◆ **Exercise requirements**
Find every line in the records below that contains the string "checkbox", and copy each of those lines in full.

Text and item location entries
>> START

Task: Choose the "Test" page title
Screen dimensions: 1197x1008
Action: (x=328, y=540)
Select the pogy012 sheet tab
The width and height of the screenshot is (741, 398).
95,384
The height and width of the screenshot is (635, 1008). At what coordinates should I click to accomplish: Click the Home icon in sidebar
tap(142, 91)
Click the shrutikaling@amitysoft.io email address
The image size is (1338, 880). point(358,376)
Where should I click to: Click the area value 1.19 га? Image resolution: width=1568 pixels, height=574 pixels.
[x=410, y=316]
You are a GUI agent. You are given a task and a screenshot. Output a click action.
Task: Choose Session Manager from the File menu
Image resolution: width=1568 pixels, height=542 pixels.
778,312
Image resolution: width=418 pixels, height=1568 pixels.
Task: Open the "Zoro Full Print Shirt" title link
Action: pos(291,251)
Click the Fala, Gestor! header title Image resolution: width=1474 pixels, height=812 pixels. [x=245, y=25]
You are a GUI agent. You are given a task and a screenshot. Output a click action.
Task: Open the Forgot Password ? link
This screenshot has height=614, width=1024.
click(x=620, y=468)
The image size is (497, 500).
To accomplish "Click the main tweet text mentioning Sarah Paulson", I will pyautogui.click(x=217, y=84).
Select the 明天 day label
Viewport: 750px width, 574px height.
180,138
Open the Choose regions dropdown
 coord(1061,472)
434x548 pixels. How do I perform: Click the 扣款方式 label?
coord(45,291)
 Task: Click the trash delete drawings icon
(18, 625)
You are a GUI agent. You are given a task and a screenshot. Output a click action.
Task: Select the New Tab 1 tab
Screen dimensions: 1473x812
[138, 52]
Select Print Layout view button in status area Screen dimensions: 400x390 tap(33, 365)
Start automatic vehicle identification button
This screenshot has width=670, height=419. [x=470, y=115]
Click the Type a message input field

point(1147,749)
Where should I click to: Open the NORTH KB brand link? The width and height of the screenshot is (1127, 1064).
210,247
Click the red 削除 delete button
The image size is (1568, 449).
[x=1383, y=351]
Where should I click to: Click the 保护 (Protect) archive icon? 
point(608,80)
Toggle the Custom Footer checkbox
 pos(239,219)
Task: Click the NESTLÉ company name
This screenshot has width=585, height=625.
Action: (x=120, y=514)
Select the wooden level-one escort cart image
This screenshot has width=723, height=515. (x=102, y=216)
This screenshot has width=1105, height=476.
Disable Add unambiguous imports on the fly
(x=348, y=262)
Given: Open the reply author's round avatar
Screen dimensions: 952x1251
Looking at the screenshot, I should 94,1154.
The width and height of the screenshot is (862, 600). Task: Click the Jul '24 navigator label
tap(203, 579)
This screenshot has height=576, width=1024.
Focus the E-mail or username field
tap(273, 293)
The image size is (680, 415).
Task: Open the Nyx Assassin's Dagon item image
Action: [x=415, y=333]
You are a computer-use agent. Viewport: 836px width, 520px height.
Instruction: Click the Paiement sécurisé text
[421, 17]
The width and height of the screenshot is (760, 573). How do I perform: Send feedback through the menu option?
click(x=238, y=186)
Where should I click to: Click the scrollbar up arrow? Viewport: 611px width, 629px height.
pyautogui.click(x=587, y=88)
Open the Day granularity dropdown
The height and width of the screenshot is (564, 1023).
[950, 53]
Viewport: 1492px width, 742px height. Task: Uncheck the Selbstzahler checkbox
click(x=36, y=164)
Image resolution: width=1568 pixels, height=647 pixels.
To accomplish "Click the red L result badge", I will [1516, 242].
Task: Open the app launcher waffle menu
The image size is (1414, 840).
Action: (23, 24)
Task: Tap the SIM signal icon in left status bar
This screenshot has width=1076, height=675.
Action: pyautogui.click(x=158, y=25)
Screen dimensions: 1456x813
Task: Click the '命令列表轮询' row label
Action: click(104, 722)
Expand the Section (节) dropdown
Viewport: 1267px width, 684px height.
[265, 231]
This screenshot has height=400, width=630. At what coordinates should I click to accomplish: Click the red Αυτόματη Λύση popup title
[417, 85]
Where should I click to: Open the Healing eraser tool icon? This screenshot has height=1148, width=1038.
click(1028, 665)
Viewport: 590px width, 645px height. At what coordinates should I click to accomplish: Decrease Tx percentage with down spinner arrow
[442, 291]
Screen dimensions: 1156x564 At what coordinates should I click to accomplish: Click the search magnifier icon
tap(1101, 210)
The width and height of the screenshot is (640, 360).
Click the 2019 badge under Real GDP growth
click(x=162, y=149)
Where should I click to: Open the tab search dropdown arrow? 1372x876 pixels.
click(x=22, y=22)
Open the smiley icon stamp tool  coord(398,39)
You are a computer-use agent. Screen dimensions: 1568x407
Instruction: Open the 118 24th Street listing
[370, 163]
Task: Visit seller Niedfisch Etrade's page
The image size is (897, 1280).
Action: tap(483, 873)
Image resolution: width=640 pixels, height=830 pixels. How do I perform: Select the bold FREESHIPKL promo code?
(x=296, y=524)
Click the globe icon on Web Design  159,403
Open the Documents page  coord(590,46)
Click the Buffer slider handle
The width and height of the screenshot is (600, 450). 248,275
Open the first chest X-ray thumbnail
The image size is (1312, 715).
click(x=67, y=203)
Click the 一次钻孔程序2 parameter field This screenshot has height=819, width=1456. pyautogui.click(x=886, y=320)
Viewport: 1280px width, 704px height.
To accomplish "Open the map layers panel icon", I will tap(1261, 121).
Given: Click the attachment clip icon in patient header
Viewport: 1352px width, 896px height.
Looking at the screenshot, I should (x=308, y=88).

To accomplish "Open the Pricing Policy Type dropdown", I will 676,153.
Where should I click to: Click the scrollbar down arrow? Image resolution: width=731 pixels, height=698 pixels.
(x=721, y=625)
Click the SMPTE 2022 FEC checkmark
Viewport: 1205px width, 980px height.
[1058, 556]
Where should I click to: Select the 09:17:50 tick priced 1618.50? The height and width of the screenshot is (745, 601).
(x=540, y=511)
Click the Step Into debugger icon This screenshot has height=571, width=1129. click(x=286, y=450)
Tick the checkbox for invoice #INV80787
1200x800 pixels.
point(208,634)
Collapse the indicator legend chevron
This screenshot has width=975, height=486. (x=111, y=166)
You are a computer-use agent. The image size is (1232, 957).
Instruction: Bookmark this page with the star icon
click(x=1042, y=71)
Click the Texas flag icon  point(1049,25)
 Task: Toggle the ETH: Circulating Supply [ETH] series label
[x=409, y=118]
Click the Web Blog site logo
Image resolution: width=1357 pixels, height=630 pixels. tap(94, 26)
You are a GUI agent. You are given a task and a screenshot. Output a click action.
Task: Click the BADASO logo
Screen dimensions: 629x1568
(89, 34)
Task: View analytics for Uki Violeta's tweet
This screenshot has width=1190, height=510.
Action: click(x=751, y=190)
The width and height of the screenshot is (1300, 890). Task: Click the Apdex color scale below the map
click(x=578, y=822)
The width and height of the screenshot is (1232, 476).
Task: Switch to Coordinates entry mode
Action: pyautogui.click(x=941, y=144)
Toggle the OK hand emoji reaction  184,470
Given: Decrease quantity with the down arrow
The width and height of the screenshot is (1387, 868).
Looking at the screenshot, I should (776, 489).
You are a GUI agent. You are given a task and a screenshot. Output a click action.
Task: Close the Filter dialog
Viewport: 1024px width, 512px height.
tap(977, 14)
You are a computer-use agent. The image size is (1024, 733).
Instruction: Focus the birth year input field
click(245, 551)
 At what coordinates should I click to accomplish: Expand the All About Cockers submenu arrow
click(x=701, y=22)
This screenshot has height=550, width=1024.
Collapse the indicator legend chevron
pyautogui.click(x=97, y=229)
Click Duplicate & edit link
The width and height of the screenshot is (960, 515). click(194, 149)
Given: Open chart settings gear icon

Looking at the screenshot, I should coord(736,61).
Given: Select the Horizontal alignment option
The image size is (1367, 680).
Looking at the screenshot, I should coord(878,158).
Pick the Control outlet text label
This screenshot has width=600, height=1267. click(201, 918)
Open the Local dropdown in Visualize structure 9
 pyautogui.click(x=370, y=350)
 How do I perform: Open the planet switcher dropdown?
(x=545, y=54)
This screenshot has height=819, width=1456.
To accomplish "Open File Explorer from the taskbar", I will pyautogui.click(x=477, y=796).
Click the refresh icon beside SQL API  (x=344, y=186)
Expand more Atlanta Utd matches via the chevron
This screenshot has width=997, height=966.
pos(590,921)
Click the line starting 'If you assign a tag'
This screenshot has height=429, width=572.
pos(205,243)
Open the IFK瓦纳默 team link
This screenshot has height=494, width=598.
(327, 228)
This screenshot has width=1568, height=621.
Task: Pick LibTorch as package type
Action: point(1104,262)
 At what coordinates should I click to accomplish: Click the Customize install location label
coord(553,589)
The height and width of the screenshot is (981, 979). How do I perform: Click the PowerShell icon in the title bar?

>> END

◆ **Solution to this exercise**
Toggle the Custom Footer checkbox
Viewport: 1492px width, 742px height. Task: Uncheck the Selbstzahler checkbox
Tick the checkbox for invoice #INV80787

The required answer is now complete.